Report #9: Unicode support

Wed Aug 27 10:51:24 UTC 2014

I've just seen EuroBSDCon's calendar page and it seems that it is
impossible to join it (i.e. I missed the application deadline).[0]
Well, may be next year? :-)

2014-08-27 14:48 GMT+04:00 Dmitry Selyutin <ghostman.sd at gmail.com>:
> Hi, Pedro, Baptiste,
>
> first of all thanks for your congratulations and kind words! The
> project was really harder that anything I've ever met in my life, but
> at the same time it was the most interesting one. :-) And still
> remains! ;-)
>
>> That is not really uncommon :)
> Well, so I can leave it as it is. :-)
>
>> The project does have access to sparc64 machines so if you have some
>> self-contained test we can run it for you or we can test it as a routine libc
>> test after committing.
> Hopefully I can finish it today or in the next two days.
>
>> You never answered my question concerning the fallback options.
> Really? I thought that I answered. :-D Well, I'll try to explain
> again. DUCET seems to be a bit obsolete collation table, which can be
> more or less successfully used with real languages. However, in real
> world it is completely unusable, so ICU and other use CLDR collation
> table, which supports more levels. I started with DUCET since there
> was much more information about it, but then I found that it doesn't
> fit well, so I switched to CLDR. We have DUCET table somewhere in our
> revisions though; as a fallback option, it still may be useful, so I
> can restore it if you want.
>
>> Changing it to use the NetBSD's cdb support[1] shouldn't be difficult.
> Well, I think I'll do it right after exams. bdb AFAIK is deprecated
> from Linux (though it can be used as bdb46 or something similar). I
> don't know reasons why they did such thing; it would be great if we
> could use a tool which can be used on different platforms without
> modifications and tons of conditional define's and undef's.
>
>> It has simple API way easier to use, the db format is endian safe and final file
>> is smaller than equivalent in bdb format.
> It sounds great!
>
>> I do want to encourage you to go to EuroBSDCon 2014 in Sofia. The
>> FreeBSD Foundation will be allocating funds for students that want to go.
>> I won’t be there (I am a bit far away) but David and other developers will
>> likely be.
> Well, that depends on whether I pass my exams for the postgraduate
> course or not. I'd really like to listen to more experienced
> developers and may be even talk to other people about work which I did
> to better understand the community's opinions.

Collected data:
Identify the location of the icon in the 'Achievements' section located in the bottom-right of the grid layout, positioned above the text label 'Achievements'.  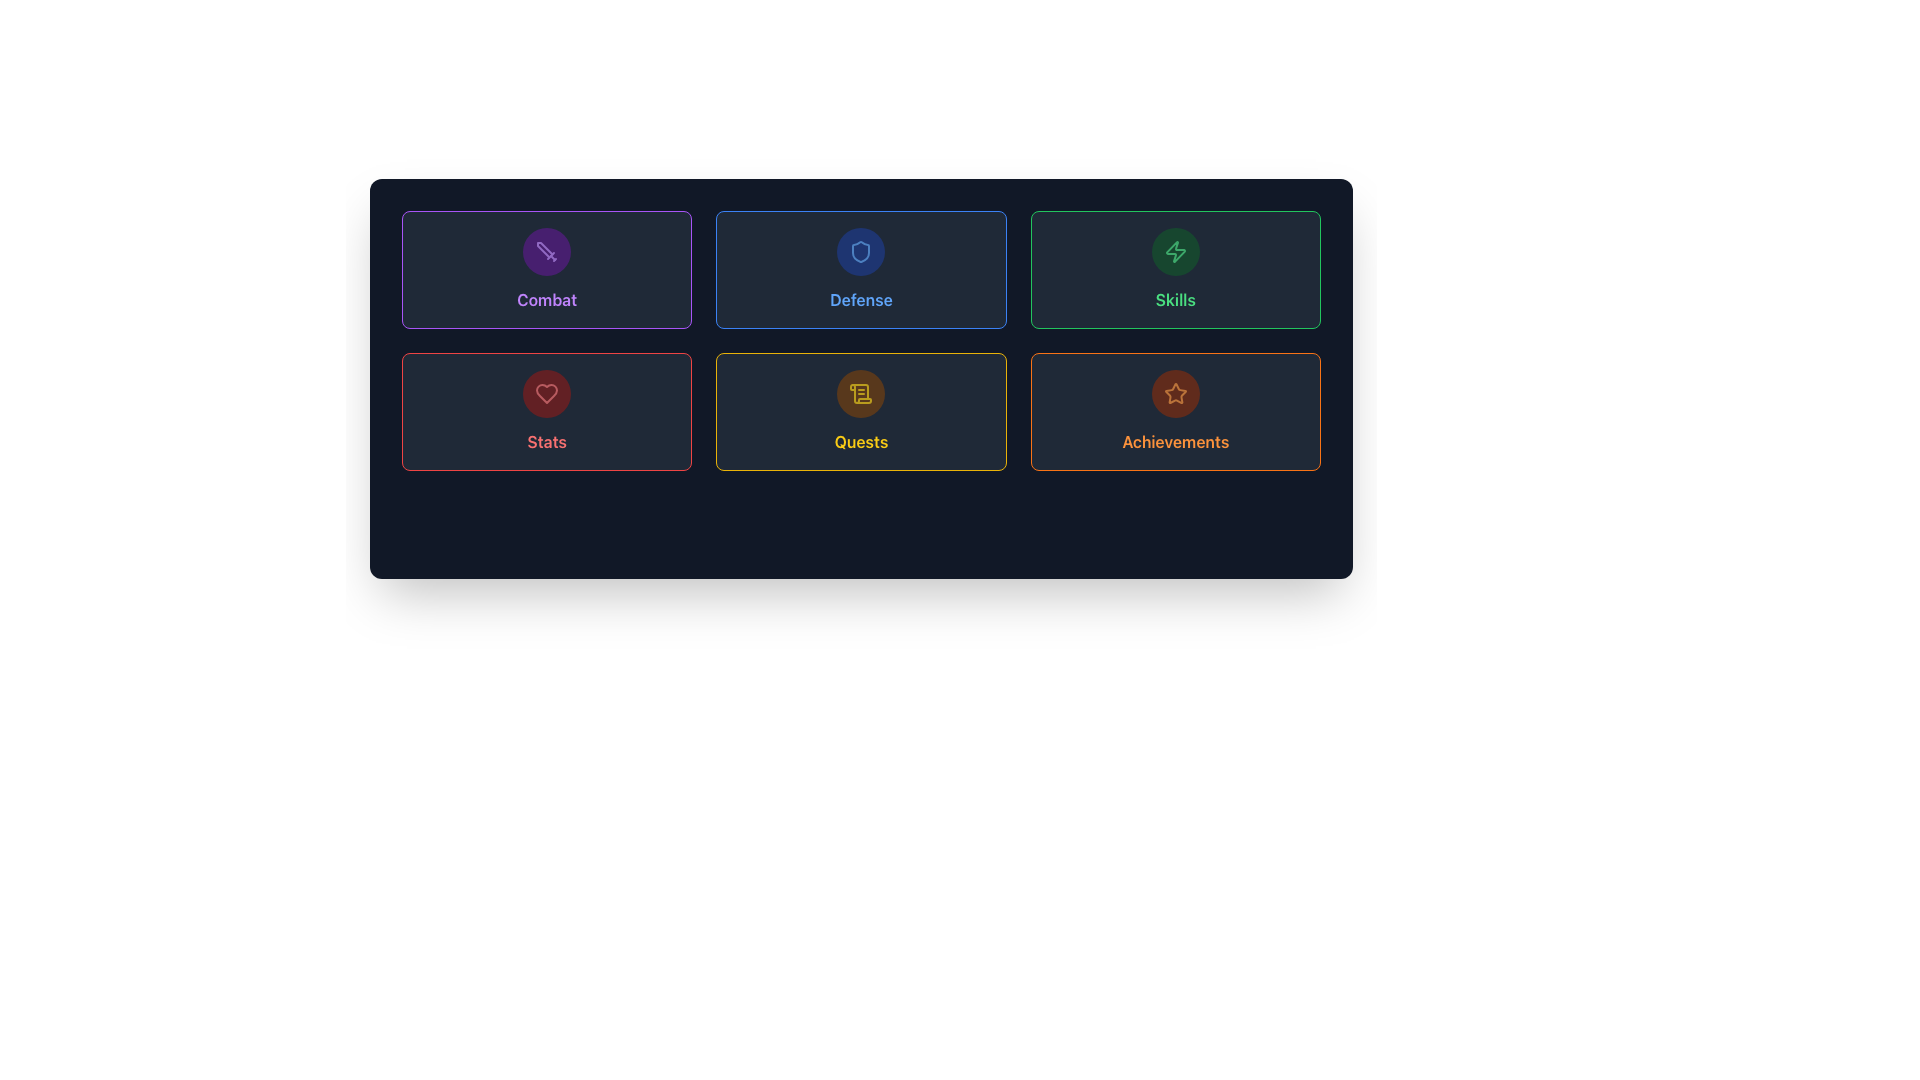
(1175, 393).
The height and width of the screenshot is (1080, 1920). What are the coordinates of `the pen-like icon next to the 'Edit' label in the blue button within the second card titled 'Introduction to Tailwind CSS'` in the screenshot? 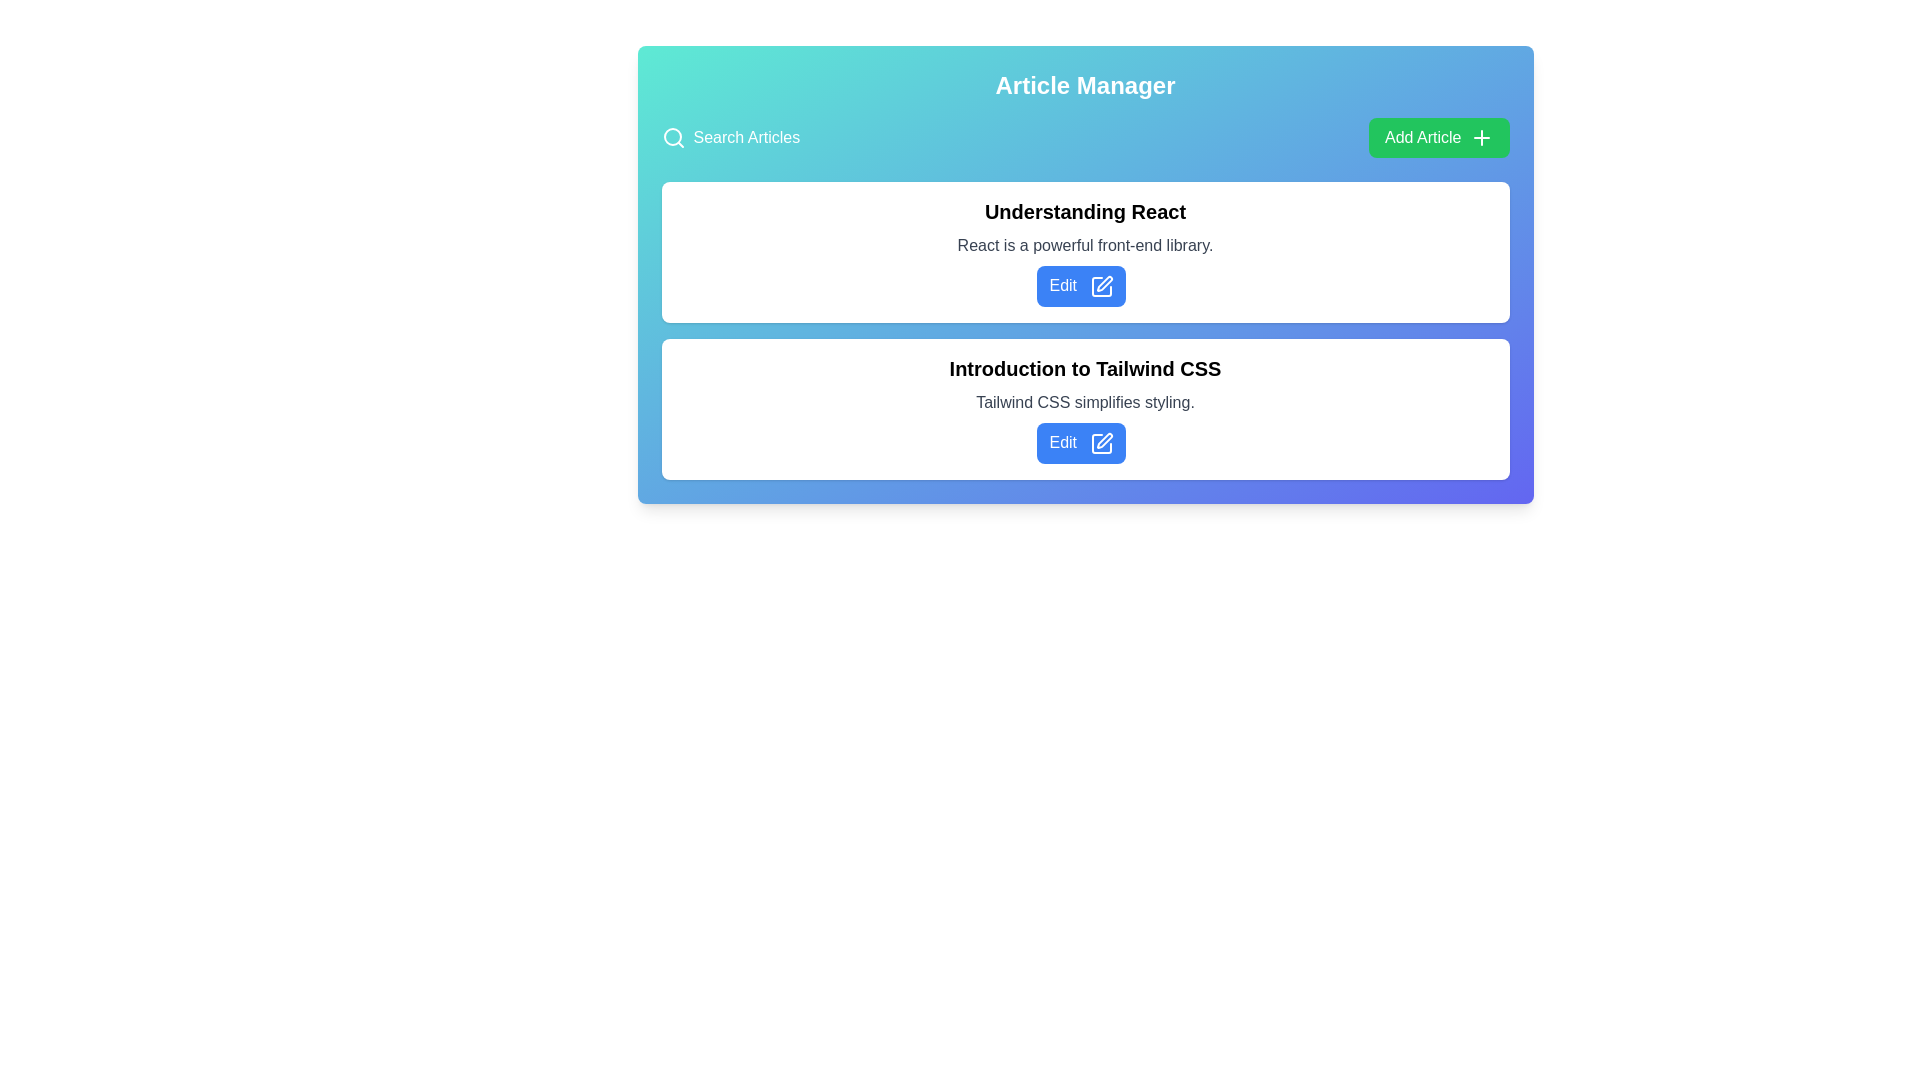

Given request:
Answer these questions about the Unicode support report above:
1. After finding that DUCET did not fit well, which collation table did the writer switch to?
2. In which city is EuroBSDCon 2014 held?
3. What advantages of NetBSD's cdb over bdb are listed?

Response for this exercise:
1. CLDR.
2. Sofia.
3. It has a simpler, much easier API, its db format is endian safe, and its final file is smaller than the equivalent in bdb format.